Acknowledgements to Alan Wheatley


Saturday 27th October
9.30 - 13.30 - coffee/tea 9.30 - 10.00
Friends Meeting House,
6 Mount Street
Manchester,
M2 5NS

Saturday 3rd November,
13.30 - 17.00 coffee/tea from 13.30 - 14.00
Friends Meeting House


173-177 Euston Road
London
NW1 2BJ

THE AGENDA

Introductions,Land Value Tax Bill,Local Government Finance Bill - introducing a localised council tax benefitHousing Policy and community land trusts. 

The administration and growth of TAP - employing an organiser. Opposing tax evasion, tax havens and cuts in welfare, AOBNext meetings. 
Meanwhile the following letters have been published in the Church Times, The Tablet and The Guardian. 



With best wishes, 

Paul

The Church Times – 19th October. 

Defining the poor under the present Government 
 
From the Revd Paul Nicolson 

Sir, - Your Question of the Week (News, 12 October), "Do the Tories champion the poor?", fails to describe the circumstances of the people who need to be championed. Research by the New Policy Institute shows that many councils will be introducing another poll tax to meet the ten-per-cent cut in central-government funding of council-tax benefit. The poll tax took 20 per cent of the tax out of weekly benefits in the 1990s. That means that the £111.45 a week Jobseekers Allowance (JSA) or the new Universal Credit (UC), after rent and council tax, will be taxed by up to £5 a week by some councils from April 2013. That is just one example of the inadequacy of benefits. 



Many council-tax-benefit claimants will not be able to pay that £5, because benefits have been reduced since the move from RPI to CPI in April 2011; they have rent arrears, owing to the housing-benefit caps; the £500 cap on all benefits will hit large families with high rents; and the prices of necessities, such as food, fuel, clothes, and transport, are increased by the market, while the value of benefits is reduced, and safety nets such as the social fund have been abolished. When people cannot pay the council tax, councils have to apply to the magistrates for liability orders adding up to £120 to the tax; the bailiffs will be sent in, adding a further £75 to £210, depending on whether visits are made. 
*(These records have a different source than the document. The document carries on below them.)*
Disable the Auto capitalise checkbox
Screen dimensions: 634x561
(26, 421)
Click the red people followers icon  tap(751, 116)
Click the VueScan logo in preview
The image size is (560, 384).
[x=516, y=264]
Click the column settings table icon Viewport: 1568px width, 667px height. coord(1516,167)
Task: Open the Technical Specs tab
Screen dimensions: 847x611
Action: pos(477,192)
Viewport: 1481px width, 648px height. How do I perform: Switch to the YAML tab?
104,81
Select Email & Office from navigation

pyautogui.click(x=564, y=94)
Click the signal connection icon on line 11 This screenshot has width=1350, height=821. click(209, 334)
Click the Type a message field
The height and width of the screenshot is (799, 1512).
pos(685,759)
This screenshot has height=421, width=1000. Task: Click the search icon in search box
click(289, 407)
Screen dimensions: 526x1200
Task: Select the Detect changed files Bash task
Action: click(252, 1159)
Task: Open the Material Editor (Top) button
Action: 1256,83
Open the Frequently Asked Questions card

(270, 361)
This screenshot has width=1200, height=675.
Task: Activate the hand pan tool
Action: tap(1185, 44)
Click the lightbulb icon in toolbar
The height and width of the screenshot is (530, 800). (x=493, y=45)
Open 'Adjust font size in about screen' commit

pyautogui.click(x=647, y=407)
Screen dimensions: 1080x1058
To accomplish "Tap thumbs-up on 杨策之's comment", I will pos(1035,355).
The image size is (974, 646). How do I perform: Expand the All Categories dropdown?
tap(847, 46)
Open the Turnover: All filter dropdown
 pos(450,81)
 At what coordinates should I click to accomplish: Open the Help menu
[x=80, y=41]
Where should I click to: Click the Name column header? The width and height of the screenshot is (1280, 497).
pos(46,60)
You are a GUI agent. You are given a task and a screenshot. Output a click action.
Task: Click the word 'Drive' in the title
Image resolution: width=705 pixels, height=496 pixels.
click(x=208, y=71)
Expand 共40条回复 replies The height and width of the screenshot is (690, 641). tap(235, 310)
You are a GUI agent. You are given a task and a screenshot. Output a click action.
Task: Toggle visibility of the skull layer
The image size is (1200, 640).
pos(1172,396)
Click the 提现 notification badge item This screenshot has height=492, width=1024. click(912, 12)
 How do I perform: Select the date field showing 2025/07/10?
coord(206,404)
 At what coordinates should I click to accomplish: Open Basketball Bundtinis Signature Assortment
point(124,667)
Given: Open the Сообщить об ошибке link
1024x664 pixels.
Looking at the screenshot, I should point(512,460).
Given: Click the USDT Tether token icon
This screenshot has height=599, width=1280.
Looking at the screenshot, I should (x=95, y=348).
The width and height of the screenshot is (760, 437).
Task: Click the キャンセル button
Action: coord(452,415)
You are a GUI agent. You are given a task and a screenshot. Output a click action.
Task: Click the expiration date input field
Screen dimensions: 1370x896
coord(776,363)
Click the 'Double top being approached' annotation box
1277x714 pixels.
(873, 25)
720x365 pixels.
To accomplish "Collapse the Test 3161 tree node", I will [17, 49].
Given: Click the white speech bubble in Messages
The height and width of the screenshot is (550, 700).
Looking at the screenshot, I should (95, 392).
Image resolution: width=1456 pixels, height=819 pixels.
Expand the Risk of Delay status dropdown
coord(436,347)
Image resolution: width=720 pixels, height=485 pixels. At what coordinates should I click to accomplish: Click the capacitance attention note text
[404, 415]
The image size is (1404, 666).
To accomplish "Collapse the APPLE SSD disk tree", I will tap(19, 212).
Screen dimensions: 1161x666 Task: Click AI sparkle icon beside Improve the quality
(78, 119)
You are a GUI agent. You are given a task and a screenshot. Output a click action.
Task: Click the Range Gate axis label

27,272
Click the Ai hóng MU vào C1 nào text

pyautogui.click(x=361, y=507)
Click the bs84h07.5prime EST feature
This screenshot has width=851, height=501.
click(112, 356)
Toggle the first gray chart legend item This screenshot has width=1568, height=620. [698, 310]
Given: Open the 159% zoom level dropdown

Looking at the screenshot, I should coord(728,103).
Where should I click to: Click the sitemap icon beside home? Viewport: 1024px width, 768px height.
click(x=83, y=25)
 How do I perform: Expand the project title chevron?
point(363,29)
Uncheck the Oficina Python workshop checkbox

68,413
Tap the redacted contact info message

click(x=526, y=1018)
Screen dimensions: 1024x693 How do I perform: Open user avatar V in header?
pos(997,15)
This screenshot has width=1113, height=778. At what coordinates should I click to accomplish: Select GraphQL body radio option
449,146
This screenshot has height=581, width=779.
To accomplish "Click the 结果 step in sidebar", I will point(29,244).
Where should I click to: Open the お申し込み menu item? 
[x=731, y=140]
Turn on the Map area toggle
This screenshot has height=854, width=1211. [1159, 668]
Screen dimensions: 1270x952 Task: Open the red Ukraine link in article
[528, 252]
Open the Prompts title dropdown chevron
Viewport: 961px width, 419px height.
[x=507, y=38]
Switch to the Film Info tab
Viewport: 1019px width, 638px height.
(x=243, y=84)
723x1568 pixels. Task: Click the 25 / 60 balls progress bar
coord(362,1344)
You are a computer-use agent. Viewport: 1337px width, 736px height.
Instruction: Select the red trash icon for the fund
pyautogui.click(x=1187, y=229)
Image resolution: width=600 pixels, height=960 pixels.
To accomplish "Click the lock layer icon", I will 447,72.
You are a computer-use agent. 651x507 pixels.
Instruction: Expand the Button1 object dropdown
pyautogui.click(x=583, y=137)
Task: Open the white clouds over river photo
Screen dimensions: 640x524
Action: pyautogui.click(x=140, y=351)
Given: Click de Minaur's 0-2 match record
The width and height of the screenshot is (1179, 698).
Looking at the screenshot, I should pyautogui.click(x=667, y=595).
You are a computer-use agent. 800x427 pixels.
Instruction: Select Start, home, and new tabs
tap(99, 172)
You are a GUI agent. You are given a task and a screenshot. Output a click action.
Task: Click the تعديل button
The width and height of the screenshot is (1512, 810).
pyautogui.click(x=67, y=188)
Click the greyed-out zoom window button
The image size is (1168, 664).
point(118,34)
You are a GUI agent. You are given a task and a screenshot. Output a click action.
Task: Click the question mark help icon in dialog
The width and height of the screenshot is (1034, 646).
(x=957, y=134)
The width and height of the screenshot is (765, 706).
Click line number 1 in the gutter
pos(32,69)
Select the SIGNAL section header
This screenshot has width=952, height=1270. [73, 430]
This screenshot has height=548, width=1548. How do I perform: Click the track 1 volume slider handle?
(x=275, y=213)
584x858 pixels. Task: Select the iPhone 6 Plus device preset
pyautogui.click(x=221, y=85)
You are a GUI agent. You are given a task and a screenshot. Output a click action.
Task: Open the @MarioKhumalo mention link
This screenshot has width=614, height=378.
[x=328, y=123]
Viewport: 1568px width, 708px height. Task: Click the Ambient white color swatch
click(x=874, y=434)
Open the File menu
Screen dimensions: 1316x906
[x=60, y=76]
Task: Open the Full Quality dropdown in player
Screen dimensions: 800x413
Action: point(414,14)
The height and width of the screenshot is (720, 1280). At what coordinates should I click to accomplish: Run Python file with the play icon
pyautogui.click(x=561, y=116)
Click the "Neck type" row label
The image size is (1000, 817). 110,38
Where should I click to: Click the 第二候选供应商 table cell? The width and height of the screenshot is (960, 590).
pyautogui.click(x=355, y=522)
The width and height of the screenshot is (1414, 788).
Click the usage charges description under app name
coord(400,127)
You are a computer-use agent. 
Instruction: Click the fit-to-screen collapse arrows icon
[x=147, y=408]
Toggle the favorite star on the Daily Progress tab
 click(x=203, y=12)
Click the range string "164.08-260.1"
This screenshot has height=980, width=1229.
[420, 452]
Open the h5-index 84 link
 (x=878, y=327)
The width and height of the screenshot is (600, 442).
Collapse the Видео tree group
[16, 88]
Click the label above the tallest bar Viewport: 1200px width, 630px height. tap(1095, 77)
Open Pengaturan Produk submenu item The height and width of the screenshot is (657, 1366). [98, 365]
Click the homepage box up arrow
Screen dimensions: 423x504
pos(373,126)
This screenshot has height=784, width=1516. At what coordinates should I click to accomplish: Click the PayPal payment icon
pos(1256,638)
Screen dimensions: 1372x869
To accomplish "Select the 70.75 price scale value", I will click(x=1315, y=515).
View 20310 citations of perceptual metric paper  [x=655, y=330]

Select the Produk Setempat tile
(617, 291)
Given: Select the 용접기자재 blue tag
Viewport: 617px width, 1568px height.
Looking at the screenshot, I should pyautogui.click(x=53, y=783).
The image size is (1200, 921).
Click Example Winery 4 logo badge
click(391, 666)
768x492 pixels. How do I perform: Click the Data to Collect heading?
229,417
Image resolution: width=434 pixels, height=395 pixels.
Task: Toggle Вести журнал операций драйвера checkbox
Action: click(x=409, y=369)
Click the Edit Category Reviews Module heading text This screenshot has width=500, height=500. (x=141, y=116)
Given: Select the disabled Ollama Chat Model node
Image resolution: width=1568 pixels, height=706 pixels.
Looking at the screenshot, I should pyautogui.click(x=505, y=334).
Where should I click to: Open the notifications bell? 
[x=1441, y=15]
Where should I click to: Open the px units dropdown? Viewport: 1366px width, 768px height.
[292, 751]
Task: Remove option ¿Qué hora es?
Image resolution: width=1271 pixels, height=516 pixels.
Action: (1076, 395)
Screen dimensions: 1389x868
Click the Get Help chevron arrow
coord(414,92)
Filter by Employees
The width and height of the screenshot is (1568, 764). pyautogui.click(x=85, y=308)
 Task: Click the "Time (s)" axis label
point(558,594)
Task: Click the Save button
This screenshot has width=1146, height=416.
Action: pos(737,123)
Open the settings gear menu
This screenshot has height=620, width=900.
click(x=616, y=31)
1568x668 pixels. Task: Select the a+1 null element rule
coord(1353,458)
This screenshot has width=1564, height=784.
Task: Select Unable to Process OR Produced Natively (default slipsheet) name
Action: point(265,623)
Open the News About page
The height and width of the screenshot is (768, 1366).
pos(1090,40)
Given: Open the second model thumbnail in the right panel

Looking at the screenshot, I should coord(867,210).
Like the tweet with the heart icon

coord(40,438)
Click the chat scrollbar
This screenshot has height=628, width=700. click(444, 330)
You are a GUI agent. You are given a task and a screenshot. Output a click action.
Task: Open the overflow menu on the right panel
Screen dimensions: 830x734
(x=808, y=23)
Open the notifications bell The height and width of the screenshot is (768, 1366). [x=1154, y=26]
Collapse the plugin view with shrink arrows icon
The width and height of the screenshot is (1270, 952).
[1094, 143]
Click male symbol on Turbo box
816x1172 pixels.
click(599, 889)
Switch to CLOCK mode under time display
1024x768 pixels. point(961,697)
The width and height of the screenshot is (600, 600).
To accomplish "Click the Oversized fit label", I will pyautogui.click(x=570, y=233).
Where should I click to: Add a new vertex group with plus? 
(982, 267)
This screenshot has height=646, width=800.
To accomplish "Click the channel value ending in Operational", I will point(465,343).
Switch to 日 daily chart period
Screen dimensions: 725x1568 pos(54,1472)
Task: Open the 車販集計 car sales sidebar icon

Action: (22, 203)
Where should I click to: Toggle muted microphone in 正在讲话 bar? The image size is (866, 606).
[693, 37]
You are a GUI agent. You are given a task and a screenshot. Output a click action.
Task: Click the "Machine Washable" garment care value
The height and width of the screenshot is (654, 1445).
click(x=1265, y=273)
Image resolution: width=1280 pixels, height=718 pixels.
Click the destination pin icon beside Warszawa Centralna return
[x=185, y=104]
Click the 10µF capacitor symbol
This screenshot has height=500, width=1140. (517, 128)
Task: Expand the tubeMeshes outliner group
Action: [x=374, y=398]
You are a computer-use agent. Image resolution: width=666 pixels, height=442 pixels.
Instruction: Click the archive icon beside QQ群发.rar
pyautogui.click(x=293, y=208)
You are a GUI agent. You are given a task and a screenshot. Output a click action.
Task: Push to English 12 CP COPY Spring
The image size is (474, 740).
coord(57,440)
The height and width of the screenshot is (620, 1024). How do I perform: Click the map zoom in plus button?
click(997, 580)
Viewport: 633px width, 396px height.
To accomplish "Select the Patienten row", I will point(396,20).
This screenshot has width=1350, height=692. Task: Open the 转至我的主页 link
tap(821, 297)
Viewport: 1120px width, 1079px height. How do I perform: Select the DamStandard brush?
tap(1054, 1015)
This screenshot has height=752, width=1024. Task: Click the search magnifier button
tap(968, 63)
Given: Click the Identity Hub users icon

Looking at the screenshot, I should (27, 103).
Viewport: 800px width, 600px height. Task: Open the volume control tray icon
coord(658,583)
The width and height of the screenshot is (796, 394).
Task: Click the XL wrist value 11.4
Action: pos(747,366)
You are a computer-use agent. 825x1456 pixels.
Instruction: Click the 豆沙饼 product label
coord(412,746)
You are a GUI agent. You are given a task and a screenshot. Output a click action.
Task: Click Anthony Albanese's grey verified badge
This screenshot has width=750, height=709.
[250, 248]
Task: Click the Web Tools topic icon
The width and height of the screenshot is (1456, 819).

Donald Hirsch, who manages the Joseph Rowntree Foundation (JRF) research into minimum income standards at Loughborough University, calculates that a single adult receiving £71 JSA/UC a week, after rent and council tax, needs the JRF minimum income standard of £91.58 a week just to pay for food, fuel, clothes, and transport. So a couple without children are already about £18 a week each short of the minimum that they need; and the Chancellor proposes to take a further £10 billion out of benefits. 



PAUL NICOLSON 
Chair, Zacchaeus 2000 Trust 

The Tablet 19th October 2012

Glaring poverty 

Julia Langdon (Anxiety  in 'one nation"', 13 October) describes a political climate I recognise but it is with one difference. The gap between rich and poor remains extreme, as in Victorian times, with food banks, low-quality housing and homelessness. I was the vicar of Turville in the Chiltern Hills for 16 years. It was a wealthy parish. Working with the poorest people in nearby High Wycombe, near Disraeli's home, it became clear to me that his "impossible gulf between rich and poor" exists. 



There were many people in the country parish "with a social conscience, irrespective of their political convictions" but they were almost entirely ignorant of the depth of poverty, debt and misery being experienced by their fellow citizens in a town eight miles away. When they were told the details of the cases of low benefits and unmanageable debts I was helping, they were shocked, as decent people always are. 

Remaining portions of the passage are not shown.